— begin Data to use —

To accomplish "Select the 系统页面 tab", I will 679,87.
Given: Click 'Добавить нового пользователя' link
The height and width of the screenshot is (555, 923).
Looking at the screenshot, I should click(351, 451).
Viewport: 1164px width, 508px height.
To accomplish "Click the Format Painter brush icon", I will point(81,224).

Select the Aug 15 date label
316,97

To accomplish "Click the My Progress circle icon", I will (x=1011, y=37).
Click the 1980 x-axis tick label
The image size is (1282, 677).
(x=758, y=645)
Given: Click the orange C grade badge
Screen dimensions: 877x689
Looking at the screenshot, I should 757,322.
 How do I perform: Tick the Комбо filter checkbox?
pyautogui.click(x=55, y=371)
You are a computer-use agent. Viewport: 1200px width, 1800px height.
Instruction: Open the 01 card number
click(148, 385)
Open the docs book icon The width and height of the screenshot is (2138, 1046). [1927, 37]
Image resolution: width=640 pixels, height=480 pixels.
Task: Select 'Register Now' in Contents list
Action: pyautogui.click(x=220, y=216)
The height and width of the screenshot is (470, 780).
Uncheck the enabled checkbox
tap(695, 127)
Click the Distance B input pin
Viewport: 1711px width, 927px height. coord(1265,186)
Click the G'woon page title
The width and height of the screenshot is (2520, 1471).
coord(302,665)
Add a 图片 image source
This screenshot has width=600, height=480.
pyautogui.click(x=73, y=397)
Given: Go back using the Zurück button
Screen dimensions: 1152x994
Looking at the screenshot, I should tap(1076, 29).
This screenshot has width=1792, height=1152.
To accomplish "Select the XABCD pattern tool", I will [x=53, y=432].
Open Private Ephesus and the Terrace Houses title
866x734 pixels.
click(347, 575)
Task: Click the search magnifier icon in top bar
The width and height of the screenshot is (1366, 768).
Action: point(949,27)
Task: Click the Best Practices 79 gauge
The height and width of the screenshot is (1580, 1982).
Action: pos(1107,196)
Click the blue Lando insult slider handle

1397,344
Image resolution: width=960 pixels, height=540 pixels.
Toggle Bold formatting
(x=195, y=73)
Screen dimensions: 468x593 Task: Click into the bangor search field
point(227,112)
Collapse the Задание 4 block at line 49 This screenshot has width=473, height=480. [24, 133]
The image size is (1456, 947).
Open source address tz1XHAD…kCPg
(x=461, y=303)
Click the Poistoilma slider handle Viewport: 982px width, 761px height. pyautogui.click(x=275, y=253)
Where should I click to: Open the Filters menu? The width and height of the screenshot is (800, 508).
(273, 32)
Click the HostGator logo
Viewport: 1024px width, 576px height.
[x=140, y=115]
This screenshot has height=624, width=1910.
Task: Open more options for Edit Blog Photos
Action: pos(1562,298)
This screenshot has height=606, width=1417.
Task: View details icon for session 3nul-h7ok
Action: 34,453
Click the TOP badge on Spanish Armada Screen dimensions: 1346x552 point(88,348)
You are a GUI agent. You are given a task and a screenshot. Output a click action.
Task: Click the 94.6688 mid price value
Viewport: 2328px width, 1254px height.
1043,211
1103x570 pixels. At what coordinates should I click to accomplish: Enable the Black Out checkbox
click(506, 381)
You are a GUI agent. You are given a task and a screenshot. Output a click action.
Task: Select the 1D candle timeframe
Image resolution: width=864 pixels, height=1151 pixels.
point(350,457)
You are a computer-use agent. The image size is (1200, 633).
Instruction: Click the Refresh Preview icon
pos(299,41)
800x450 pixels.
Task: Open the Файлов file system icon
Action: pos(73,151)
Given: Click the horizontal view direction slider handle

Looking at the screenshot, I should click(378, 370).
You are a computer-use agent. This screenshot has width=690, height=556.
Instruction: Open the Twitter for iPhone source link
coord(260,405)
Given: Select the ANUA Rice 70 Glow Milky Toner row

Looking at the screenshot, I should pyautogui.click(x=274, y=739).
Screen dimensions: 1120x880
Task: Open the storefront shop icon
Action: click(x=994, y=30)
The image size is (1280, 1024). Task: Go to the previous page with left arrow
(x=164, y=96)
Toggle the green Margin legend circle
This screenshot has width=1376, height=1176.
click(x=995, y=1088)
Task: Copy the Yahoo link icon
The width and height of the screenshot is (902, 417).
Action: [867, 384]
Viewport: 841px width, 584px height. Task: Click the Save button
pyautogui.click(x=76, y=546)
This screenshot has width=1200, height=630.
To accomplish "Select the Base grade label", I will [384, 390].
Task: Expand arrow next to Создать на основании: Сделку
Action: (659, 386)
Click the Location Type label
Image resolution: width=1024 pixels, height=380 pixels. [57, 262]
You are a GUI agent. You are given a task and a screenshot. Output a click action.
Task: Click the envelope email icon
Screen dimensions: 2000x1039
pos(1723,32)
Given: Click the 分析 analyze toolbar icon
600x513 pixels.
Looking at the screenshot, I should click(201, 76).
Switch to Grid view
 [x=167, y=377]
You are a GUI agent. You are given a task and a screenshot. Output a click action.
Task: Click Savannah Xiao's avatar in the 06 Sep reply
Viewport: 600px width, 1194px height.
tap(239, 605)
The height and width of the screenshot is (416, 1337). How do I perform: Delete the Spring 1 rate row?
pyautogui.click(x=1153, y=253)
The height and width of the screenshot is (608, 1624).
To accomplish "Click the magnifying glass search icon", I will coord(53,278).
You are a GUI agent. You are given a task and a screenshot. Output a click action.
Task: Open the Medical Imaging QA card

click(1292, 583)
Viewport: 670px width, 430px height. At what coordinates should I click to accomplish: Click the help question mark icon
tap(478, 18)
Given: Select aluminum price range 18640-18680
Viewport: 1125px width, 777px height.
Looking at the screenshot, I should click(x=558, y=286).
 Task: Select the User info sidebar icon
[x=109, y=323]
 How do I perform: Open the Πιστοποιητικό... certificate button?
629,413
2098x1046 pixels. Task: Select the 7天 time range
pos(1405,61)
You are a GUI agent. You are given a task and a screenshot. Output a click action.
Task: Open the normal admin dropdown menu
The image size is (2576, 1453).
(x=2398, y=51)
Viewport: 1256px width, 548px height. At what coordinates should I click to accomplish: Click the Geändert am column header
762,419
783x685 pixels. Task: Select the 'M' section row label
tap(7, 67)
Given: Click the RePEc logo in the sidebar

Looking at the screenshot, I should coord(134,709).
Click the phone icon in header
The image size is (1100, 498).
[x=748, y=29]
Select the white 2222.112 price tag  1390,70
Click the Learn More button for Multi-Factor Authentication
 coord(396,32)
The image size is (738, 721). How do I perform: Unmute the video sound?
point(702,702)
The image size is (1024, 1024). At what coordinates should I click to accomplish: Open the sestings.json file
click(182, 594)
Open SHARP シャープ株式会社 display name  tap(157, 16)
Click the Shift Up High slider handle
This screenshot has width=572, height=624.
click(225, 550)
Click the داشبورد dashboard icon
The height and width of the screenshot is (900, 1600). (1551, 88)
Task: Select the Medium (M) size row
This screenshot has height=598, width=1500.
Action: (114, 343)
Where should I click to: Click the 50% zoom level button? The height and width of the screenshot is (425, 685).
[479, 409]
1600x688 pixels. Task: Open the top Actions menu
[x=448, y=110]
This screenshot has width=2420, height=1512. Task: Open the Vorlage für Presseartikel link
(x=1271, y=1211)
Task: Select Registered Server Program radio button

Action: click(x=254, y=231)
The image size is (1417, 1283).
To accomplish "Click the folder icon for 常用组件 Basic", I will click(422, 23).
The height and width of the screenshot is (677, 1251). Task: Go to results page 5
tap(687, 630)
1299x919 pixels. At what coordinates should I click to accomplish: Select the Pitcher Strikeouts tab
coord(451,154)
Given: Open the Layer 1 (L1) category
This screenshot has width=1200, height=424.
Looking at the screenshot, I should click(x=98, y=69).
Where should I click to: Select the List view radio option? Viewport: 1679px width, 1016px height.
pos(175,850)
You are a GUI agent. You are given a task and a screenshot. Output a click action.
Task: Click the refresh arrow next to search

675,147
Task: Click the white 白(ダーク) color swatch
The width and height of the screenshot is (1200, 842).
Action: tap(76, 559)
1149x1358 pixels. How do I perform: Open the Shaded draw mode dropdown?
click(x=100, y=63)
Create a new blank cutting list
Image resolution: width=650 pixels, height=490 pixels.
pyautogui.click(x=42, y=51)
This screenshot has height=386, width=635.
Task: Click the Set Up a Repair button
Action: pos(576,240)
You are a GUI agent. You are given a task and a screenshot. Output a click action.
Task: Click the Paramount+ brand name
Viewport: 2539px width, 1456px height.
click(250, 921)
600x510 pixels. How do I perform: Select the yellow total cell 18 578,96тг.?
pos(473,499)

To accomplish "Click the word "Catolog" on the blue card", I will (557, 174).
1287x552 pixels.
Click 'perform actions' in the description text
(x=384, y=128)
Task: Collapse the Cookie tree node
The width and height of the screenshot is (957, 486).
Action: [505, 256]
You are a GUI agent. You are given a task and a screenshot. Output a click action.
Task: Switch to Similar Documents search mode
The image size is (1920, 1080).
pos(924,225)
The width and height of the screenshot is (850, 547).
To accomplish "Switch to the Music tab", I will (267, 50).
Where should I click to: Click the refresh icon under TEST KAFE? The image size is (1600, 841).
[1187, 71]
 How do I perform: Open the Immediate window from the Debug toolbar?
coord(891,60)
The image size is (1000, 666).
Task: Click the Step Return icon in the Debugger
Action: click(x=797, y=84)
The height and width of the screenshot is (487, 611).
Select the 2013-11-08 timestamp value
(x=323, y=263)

— end Data to use —

- Task prompt -
Turn the data between the lines holding "1103x570 pixels. At" and "click(506, 381)", inclusive, into a JSON list of strings with one string per line and any blank lines omitted.

- Reply to the task -
[
  "1103x570 pixels. At what coordinates should I click to accomplish: Enable the Black Out checkbox",
  "click(506, 381)"
]